Some banks were lenient on what broom clean condition meant and others were very strict. If a house still had furniture in it or trash, I was told not to give the tenants their checks. If it wasn’t perfectly clean most banks were okay with that. The occupants usually had 30 days to move out with all of their stuff. While this was happening the bank would start the eviction process but hold off on executing any evictions until the 30 days were up. If the tenant did not leave, then they would proceed with the eviction.

How can landlords avoid evictions?

Evictions are necessary for some situations but if possible avoiding an eviction is usually the best option. I just mentioned one way to avoid an eviction and that is to offer cash for keys. If a tenant is behind on rent, or their lease is up, or if you buy an occupied house and you want the old owner to leave, you can try offering them money to stay.

In some cases, you may not need to offer money in order to avoid eviction. Tenants may get behind on rent and want to leave but they feel they are obligated to stay because their lease is not up yet. If you talk to the tenant, let them out of their lease, and allow them to leave they just might take you up on it. It can also help to talk to the tenant and let them know that an eviction will stay on their record in most areas and it will make it very tough for them to rent again.

When you start an eviction, you usually have to post a notice as I said earlier. This notice is often called the notice to pay or quit depending on the type of eviction. One way to avoid evictions is to let the tenants know you are serious and won’t put up with late rent or other problems they may cause. If they are always late on rent, and you don’t charge late fees or let them know that is not okay, they will keep being late. Eventually, they may get so far behind they can’t catch up.

If tenants are late, charge late fees, and let them know it is not okay and that can help stop the situation from getting worse. If they continue to be late, you can post the notice to quit notice to let them know you are serious. Posting the notice does not mean you have to go through with the eviction and works as a warning. If they don’t pay, the sooner you post it, the faster you can get the process completed if you do have to complete the eviction.

Of course, the number one way to avoid evictions is to take your time finding great tenants! Screen your tenants as well as you can and don’t just rely on your gut for who may be good or bad or take the first person who applies. This article goes into more detail on screening tenants.


Evictions will happen if you are in the real estate business long enough but there are ways to limit how many you have.

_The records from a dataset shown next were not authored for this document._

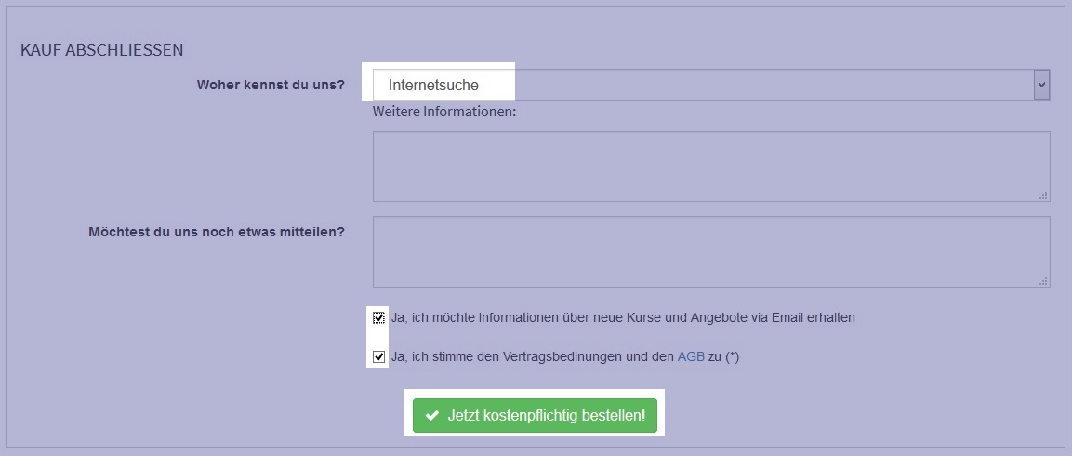Open the dropdown arrow for Woher kennst du uns
Image resolution: width=1072 pixels, height=456 pixels.
(1042, 85)
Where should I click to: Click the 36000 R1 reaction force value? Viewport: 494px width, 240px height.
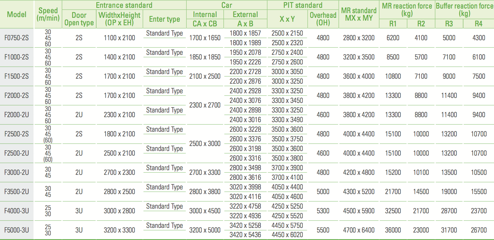393,230
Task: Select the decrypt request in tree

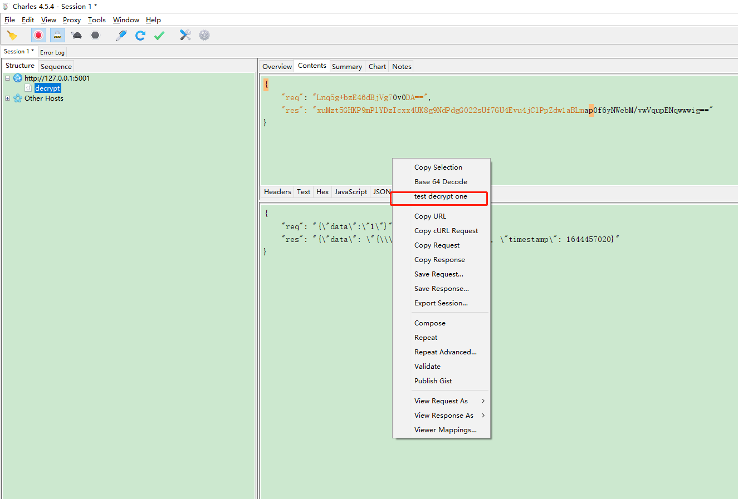Action: click(47, 88)
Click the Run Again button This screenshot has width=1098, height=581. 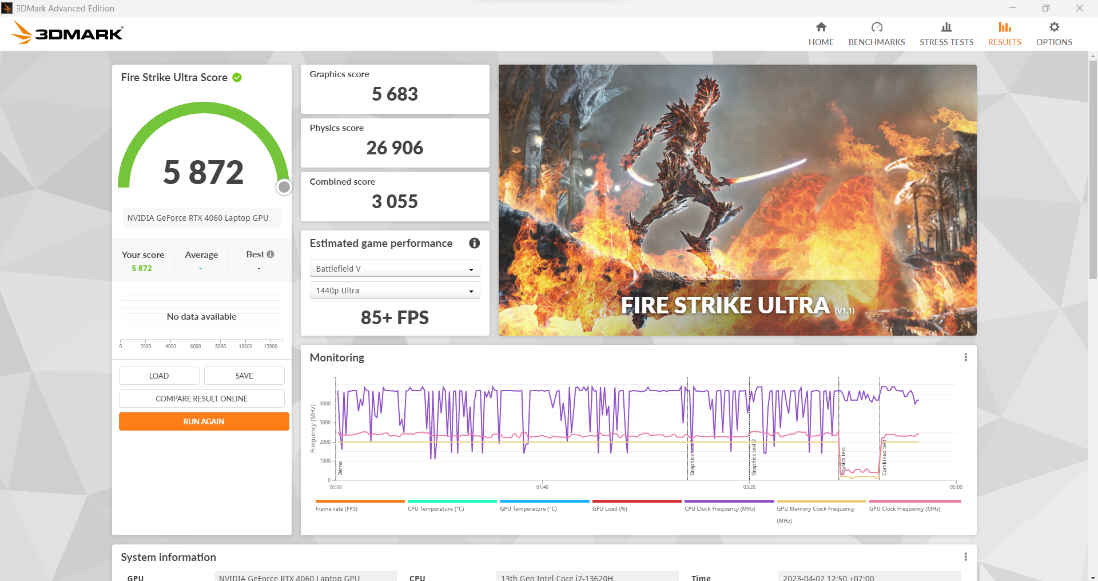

I have owned rentals for many years and while I have a lot of eviction stories, most of my evictions are from inherited tenants. Inherited tenants are people who were living in the property when I bought I and I buy some crazy stuff that I know has problems. We rarely have to evict a tenant we place since we take our time screening those potential occupants.

4 thoughts on “How Evictions Work and How to Avoid Them as a Landlord

  1. that is crazy that you could not evict because of your ira. My ira held a property in kansas city mo back in 2020. My custodian is in ohio. My evection attorney was able to evict the tenants once the morotoriam was over.

  2. Thank you for writing this informative post on evictions and how landlords can avoid them. One question that came up for me while reading your post is: what are some common mistakes that landlords make that can lead to evictions? It would be great if you could address this in a future post or provide some additional insights on this topic.